The concept is simple: Zier-Vogel asks the public a question – for example, “Where was your first kiss?” This time, that question is “What do you love about Toronto?” She then uses these suggestions to write short poems – love letters. Then she turns them into little works of art by printing them on multicoloured scraps of maps and Japanese paper and popping them in pretty envelopes.
She will spend the next few weekends hiding her poems in some of the very places that inspired them. They will sit there until someone picks them up – she has yet to meet someone who has found a letter, though she is hopeful it may happen this time around.
Here’s an example, based on someone’s love for The Dance Cave, that less-than-high-class drinking and cavorting establishment on Bloor Street West. “Love is loud/and lights/and too late Friday nights/where initials are/carved into bathroom/stalls/and nothing matters/until tomorrow.”

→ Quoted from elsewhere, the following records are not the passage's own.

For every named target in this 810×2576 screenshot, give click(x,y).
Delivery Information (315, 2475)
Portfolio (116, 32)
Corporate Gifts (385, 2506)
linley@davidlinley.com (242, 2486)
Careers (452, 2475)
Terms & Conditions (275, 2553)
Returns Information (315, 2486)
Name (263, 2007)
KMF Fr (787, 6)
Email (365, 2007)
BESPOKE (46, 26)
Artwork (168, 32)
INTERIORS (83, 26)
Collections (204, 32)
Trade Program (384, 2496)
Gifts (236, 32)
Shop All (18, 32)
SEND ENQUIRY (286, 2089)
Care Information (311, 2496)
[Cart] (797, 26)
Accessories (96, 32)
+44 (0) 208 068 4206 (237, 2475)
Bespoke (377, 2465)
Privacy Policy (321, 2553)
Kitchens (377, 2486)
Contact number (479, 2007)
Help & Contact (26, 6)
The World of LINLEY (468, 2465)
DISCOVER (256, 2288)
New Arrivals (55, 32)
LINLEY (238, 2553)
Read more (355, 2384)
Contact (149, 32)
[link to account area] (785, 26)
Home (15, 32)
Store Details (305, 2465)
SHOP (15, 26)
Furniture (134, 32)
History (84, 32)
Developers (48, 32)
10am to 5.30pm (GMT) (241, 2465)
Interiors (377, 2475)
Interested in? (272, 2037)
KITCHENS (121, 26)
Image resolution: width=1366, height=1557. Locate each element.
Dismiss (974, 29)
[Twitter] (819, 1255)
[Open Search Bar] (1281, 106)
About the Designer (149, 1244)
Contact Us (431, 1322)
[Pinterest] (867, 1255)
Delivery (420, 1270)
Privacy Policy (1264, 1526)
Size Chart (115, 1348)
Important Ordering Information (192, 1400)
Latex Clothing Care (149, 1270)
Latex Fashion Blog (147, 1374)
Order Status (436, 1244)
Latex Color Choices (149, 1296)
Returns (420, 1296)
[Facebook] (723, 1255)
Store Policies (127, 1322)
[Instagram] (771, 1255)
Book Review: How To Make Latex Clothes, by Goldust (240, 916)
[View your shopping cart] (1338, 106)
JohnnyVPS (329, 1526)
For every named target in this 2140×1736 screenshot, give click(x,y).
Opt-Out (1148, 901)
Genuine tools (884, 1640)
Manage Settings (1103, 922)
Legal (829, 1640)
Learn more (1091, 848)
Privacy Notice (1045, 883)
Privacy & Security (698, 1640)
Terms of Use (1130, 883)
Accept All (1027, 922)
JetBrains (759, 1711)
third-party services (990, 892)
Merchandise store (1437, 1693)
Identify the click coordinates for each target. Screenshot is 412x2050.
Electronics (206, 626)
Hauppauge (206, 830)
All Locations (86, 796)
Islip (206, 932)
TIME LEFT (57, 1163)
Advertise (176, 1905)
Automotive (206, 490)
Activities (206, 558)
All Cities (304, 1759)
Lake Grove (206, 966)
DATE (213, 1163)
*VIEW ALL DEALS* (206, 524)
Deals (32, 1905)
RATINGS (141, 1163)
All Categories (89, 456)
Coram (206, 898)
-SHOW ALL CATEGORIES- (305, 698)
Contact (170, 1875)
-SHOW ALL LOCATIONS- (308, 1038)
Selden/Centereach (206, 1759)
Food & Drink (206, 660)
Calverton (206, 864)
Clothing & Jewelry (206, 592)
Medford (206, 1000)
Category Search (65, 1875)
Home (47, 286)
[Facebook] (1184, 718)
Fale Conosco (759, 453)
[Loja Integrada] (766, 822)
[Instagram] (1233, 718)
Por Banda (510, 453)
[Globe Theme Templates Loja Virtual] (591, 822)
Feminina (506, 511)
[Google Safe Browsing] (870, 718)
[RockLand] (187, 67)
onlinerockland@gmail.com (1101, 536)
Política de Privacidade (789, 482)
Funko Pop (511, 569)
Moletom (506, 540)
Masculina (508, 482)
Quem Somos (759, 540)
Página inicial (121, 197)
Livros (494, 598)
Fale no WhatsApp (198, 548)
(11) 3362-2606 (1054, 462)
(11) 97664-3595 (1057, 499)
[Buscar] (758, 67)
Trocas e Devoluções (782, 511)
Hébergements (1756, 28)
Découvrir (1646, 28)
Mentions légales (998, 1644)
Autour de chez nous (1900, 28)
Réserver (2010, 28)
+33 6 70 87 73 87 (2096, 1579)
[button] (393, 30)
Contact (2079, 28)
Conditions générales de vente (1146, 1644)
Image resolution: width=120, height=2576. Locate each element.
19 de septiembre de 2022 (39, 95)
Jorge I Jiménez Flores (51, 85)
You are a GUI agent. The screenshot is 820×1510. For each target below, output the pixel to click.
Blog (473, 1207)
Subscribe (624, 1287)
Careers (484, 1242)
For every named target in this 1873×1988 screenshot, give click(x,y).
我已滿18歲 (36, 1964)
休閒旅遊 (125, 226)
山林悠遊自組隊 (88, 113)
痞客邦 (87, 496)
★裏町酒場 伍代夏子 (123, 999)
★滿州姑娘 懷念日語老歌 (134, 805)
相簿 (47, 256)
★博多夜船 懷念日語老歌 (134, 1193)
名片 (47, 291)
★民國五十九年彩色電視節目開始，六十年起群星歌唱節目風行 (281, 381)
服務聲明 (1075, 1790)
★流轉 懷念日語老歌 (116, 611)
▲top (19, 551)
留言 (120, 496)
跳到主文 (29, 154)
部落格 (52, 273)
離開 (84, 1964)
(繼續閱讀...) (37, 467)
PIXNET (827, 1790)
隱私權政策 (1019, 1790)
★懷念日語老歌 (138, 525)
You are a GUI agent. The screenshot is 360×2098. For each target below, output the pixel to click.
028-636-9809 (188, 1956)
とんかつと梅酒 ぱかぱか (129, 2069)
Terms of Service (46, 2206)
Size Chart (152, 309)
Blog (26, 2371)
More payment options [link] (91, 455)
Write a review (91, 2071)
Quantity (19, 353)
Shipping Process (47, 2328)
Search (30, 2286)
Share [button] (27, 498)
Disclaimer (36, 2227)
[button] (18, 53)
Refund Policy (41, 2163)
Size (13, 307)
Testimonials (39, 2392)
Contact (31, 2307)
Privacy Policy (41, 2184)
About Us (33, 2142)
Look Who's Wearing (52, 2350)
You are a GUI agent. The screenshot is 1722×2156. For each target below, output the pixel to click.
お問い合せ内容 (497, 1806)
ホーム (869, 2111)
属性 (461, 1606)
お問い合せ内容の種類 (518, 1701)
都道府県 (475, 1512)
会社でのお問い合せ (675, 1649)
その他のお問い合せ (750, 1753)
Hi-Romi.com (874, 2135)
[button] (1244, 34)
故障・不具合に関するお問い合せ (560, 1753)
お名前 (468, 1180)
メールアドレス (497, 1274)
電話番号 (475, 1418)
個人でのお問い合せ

Other Toronto wonders worthy of a poem? The back seat of a streetcar, Jet Fuel lattes with a big teaspoon of wet brown sugar, the back lane behind the old Green Room, and the twisted staircase in the AGO.
The energetic 32-year-old has placed love letters in cities across North America over the past seven years, including Montreal, Halifax, Edmonton, Calgary, Saint John, Washington, D.C., and a little town in Nebraska called Marquette. This is the first time, though, that the city itself has been the topic of the poems on such a massive scale.
“It’s been a big project, but it’s also allowed me to rediscover my own city,” says Zier-Vogel. “I go to these places, do these things and see how amazing they are.”
So if you’re lucky enough to spot a red-and-blue envelope dangling from a tree or taking up a subway seat, open it and find another reason – care of Zier-Vogel – to love your city.